Escaping Dreamland

 
 

In 1905, a group of indigenous people from the Philippines were displayed at Coney Island’s Luna Park as a spectacle for curious visitors. Truman Hunt, former lieutenant governor of the Bontoc region in the Philippines during the American occupation, recruited native Igorot from the region and offered compensation of $15 a month to showcase their customs and culture to the American public. He rounded up fifty recruits to travel to New York and set up the Igorrote Village display. By the spring of 1905, several straw huts emulating their native homes housed the Filipinos in an enclosure for the viewing pleasure and entertainment of American families.

They were hardly in clothes. Their bodies had tattoos all over them. They had hunted heads in their home—and the dogs. Dogs were brought from the New York pound, chopped up, and put in a pot, and then people watched the Igorrotes eat the stew. This behavior scandalized Americans but also captured their imagination. But the zoo quickly came to be seen as shameful, and something Americans didn’t want to remember, that people were exhibited in this manner, so it was forgotten.

   -Linda Qiu, National Geographic 

Throughout the duration of the display, Hunt scheduled daily performances such as dog-feasting, headhunting ceremonies, and burial rituals which occurred infrequently or on special occasions in their home. The Igorots performed daily through the late hours of night and were prevented from leaving the enclosure.  Hunt had found fame and success through the Village, but was said to have stolen wages and have taken inadequate care of the Igorots. The US government investigated the claims and accused him of embezzling over $9,000 in wages and stolen fees for souvenirs created in the Village. Fleeing to avoid prosecution, he was eventually arrested in the fall of 1906. By then, the government intervened and sent most of the Igorots back to the Philippines, except for five who stayed to serve as witnesses in the case and were finally returned home in the spring of 1907.
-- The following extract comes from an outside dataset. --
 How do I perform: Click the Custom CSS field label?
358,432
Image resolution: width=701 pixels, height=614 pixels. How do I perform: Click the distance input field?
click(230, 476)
In the series Escaping Dreamland, Francis Estrada explores the plight of the Igorot, imagining an alternate set of conditions and possibilities for them. Conjuring images and objects as tokens of comfort or tools of escape, he dreams new futures for the Igorot and highlights the inhumane origins of the American pleasure industry.

 

Object

Tokens of Comfort, Tools of Escape

Body of Water

Lower Bay, the Atlantic Ocean

About the Artist

Born in the Philippines and currently residing in Brooklyn, Francis Estrada is a visual artist and educator. In his work, he interrogates how visual cues found in historical photographs, mass media, political propaganda, and personal archives influence or inflect social or cultural narratives. By playing with the presentation of allusive (often figural) imagery, he creates spaces that are uncannily recognizable yet opaque. As figuration is understood to derive meaning from its varying distances from naturally occurring forms, or reality, it holds special meaning in constructing personal and social histories. His objective is to play with the nature of that correspondence.